A large fraction of the cost of coal and ores is due to the need
to transport the valuable product, as well as waste rock, from the
deep underground or open pit mine site.
In open pit mines, giant trucks costing up to a million dollars
each, carry ore from the bottom of the pit to its rim and beyond,
where it is locally processed or shipped by rail to a distant plant.
The trucks have to slowly wind their way up the spiral haulage road
on the wall of the pit. A direct maglev line up the sidewall of
the pit would move the ore much more rapidly, and at much lower
cost.
In
underground mines an extensive and very expensive shaft and tunnel
system is required to transport ore and waste rock to the surface.

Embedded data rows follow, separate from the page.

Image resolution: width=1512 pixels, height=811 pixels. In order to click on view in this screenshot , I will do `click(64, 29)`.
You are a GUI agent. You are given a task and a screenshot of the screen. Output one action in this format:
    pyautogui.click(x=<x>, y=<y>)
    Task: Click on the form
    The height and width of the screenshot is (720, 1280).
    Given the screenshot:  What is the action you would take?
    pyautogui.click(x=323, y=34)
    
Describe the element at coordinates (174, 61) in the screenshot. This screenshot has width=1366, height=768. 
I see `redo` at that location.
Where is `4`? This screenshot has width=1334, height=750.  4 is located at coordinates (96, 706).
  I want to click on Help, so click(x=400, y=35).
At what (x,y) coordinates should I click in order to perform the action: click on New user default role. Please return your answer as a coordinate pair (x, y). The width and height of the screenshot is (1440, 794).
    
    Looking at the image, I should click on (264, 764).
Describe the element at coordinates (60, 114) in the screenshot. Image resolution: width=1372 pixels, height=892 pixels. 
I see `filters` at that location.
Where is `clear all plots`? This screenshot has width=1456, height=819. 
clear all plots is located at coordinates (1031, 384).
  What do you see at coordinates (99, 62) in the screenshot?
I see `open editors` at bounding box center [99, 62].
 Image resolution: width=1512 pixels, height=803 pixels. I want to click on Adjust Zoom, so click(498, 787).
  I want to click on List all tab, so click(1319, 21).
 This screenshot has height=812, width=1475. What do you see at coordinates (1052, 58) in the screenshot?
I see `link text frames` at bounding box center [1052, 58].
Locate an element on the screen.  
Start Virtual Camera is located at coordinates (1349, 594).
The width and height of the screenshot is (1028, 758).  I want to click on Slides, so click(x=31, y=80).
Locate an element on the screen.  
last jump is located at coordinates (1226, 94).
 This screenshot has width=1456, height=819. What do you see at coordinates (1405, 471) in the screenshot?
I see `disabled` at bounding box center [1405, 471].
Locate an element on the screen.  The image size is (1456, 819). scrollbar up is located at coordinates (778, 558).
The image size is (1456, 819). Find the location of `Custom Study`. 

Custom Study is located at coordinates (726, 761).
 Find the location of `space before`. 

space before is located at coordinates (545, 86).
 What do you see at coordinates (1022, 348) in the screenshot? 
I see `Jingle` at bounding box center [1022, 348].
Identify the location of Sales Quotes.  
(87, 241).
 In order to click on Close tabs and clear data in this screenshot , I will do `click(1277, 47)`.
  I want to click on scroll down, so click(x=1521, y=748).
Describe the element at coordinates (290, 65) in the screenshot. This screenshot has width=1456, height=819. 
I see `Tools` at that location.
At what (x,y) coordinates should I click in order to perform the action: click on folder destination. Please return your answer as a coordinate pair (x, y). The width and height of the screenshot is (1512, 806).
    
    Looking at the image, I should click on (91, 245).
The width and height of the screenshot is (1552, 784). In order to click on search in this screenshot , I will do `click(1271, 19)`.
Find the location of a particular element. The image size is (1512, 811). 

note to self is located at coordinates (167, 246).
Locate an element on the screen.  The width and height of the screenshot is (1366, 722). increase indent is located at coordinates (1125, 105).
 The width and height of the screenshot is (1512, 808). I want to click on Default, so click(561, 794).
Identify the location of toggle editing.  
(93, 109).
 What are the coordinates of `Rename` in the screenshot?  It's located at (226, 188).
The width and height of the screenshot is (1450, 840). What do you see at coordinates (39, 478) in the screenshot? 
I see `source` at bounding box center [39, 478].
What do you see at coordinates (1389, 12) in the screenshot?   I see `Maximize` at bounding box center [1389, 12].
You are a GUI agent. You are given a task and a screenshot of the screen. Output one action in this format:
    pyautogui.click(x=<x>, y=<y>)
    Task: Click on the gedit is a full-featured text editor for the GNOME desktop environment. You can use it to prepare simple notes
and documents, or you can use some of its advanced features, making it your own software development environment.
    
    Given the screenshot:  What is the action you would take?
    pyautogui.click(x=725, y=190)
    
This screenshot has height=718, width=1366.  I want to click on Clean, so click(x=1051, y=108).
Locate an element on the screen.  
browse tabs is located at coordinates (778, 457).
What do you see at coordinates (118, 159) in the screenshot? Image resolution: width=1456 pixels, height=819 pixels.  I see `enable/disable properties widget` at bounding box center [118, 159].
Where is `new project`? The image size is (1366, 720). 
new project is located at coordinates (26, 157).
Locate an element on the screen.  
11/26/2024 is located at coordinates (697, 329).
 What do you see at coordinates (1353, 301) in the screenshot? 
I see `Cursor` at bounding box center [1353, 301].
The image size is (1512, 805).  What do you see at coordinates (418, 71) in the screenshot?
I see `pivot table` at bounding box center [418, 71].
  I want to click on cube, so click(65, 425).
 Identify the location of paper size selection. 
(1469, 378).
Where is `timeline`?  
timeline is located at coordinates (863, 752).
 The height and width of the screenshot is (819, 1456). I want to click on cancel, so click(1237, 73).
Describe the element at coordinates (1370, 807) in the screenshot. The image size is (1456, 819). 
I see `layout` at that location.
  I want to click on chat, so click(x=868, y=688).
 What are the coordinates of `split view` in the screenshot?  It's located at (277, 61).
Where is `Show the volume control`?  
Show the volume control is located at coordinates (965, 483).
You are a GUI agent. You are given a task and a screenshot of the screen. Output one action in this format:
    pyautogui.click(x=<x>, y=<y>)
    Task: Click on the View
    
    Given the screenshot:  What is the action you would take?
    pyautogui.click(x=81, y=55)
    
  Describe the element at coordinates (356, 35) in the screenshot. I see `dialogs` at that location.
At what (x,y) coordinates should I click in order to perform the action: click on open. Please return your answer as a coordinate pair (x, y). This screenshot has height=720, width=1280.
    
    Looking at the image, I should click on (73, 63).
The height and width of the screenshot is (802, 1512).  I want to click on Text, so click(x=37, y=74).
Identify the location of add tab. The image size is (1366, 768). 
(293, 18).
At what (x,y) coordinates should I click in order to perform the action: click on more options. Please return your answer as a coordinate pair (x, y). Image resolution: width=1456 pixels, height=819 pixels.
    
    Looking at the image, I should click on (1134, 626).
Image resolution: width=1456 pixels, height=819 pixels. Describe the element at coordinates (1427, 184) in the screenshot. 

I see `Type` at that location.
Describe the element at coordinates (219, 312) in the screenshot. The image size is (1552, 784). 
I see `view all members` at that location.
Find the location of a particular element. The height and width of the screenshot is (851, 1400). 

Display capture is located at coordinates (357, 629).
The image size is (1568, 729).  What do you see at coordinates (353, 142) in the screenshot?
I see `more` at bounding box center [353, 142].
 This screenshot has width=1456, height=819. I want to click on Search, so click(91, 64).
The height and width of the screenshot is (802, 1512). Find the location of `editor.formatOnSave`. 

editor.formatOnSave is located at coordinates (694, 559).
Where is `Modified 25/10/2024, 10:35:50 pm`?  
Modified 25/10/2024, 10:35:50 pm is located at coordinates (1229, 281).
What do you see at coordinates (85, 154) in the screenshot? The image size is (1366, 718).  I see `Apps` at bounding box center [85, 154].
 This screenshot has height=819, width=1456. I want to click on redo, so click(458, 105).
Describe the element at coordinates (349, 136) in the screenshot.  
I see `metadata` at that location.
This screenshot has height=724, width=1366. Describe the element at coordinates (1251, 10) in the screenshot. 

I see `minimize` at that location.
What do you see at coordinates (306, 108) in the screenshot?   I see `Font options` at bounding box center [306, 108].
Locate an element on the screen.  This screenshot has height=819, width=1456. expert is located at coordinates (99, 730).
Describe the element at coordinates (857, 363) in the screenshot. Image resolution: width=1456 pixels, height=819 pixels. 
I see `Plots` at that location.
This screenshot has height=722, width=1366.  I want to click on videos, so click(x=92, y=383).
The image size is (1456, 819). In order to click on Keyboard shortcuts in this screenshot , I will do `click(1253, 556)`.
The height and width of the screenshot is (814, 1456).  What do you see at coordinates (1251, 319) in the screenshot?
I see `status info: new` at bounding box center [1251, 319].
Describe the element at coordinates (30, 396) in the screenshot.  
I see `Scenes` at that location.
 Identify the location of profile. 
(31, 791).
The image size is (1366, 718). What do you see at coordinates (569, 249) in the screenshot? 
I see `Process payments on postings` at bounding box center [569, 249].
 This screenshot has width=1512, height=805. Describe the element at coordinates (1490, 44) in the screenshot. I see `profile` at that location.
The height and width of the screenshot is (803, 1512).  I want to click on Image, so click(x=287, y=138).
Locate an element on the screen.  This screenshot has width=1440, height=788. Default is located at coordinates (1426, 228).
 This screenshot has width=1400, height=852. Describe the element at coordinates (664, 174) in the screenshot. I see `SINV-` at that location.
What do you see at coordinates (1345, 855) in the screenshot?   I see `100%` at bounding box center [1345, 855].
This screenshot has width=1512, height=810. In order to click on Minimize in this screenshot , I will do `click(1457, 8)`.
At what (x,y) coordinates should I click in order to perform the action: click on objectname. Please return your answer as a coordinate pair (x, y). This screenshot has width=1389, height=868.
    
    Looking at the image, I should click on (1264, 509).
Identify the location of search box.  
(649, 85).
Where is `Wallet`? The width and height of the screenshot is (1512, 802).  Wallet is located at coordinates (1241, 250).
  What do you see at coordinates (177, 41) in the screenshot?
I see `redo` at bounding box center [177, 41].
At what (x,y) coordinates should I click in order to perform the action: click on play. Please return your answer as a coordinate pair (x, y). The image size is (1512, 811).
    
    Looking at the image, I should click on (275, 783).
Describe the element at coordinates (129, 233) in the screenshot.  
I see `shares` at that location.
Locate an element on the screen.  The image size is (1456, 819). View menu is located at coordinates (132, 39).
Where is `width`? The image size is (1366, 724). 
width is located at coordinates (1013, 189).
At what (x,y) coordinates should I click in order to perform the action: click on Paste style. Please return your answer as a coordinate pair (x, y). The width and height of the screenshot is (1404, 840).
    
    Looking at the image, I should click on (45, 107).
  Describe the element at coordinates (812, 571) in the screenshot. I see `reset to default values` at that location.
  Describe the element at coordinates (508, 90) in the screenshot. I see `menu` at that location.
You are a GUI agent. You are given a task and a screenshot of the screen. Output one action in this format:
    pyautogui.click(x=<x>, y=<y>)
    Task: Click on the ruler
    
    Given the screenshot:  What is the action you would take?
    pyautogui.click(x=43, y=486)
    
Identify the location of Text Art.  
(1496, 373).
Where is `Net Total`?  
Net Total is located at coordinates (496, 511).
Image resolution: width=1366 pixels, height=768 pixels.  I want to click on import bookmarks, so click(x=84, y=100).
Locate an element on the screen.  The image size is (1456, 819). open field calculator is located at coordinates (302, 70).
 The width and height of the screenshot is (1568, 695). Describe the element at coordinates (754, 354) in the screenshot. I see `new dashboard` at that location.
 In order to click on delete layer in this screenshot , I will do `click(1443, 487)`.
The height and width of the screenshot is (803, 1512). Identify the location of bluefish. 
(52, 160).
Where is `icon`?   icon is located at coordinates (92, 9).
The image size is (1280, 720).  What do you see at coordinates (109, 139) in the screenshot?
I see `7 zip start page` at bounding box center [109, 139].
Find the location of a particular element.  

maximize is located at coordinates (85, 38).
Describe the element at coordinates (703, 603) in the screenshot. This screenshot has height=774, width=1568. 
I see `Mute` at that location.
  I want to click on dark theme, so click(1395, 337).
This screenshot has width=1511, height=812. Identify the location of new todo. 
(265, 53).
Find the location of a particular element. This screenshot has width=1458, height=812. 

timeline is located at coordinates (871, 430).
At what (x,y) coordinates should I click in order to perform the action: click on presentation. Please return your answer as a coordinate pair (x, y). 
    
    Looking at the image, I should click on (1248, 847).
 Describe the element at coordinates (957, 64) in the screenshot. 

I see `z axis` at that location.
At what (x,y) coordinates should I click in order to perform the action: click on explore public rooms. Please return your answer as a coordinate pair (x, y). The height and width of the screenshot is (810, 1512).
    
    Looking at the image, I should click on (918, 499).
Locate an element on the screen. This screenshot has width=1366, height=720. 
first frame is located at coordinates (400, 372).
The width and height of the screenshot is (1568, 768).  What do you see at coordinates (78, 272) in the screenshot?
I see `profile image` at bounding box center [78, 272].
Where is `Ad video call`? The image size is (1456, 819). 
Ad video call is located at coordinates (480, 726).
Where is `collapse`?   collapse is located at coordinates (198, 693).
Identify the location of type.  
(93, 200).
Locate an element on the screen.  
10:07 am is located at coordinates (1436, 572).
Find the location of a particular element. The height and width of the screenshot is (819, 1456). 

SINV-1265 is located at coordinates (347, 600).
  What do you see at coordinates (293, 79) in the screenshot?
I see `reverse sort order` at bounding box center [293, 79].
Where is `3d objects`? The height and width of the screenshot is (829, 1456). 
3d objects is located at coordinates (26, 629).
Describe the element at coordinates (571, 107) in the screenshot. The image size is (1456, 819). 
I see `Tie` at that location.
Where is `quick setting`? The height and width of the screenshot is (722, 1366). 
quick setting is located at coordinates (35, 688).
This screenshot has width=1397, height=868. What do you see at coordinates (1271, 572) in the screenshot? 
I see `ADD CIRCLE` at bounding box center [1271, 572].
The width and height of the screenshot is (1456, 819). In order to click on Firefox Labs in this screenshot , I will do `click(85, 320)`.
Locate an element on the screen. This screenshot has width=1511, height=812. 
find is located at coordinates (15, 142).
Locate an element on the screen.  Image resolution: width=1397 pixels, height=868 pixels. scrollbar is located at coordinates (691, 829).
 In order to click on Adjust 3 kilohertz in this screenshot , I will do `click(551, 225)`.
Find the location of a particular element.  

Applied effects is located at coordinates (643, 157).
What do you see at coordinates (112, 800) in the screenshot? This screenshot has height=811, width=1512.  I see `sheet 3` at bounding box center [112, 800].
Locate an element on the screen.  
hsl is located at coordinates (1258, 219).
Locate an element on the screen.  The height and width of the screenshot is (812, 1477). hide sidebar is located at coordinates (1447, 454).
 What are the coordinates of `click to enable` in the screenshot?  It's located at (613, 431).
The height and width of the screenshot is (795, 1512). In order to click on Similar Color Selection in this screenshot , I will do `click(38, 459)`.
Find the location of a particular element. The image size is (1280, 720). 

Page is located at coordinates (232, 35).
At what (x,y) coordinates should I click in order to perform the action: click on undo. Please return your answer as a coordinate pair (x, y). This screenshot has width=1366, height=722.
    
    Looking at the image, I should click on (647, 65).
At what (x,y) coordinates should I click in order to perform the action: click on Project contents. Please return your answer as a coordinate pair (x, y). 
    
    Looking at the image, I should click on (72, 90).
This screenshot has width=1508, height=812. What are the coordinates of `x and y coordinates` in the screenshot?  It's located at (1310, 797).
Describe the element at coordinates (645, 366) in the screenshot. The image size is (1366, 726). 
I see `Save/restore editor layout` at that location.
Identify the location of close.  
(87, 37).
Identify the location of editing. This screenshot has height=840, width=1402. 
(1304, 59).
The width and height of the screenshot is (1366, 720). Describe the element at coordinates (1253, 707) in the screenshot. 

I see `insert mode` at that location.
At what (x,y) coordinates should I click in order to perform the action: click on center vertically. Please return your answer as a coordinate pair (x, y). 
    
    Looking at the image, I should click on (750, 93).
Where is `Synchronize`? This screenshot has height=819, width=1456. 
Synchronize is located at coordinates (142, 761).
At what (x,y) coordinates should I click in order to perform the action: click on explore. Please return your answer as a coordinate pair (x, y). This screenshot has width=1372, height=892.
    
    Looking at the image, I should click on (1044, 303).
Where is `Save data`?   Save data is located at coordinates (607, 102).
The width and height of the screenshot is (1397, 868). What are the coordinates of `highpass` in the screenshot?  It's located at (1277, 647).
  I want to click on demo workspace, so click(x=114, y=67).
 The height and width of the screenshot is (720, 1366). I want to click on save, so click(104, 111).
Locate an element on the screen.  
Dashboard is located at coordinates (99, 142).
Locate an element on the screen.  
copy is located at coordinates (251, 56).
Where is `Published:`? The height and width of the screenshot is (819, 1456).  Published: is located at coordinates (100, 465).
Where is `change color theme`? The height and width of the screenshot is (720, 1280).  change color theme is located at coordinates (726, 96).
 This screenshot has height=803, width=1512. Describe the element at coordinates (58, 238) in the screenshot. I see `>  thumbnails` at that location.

Mine cars, or conveyer belts, move the ore and rock horizontally
from the working face through long tunnels to the shaft, or shafts,
where it is vertically lifted for thousands of feet to the surface.
Typically, the volume of waste rock which must be extracted in order
to construct the vast network of tunnels and shafts, is much greater
than the volume of actual ore.
Using
a maglev M-2000 mining system, the valuable ore could be lifted
along angled shafts that followed the actual ore veins, instead
of through the network of horizontal tunnels and vertical shafts.
This would greatly reduce the volume of waste rock to be excavated,
and consequently the cost of the product ore. In addition, the maglev
mining system would greatly reduce the number of engine powered
underground ore carriers, reducing both the operating cost and the
pollution of the miner's air supply.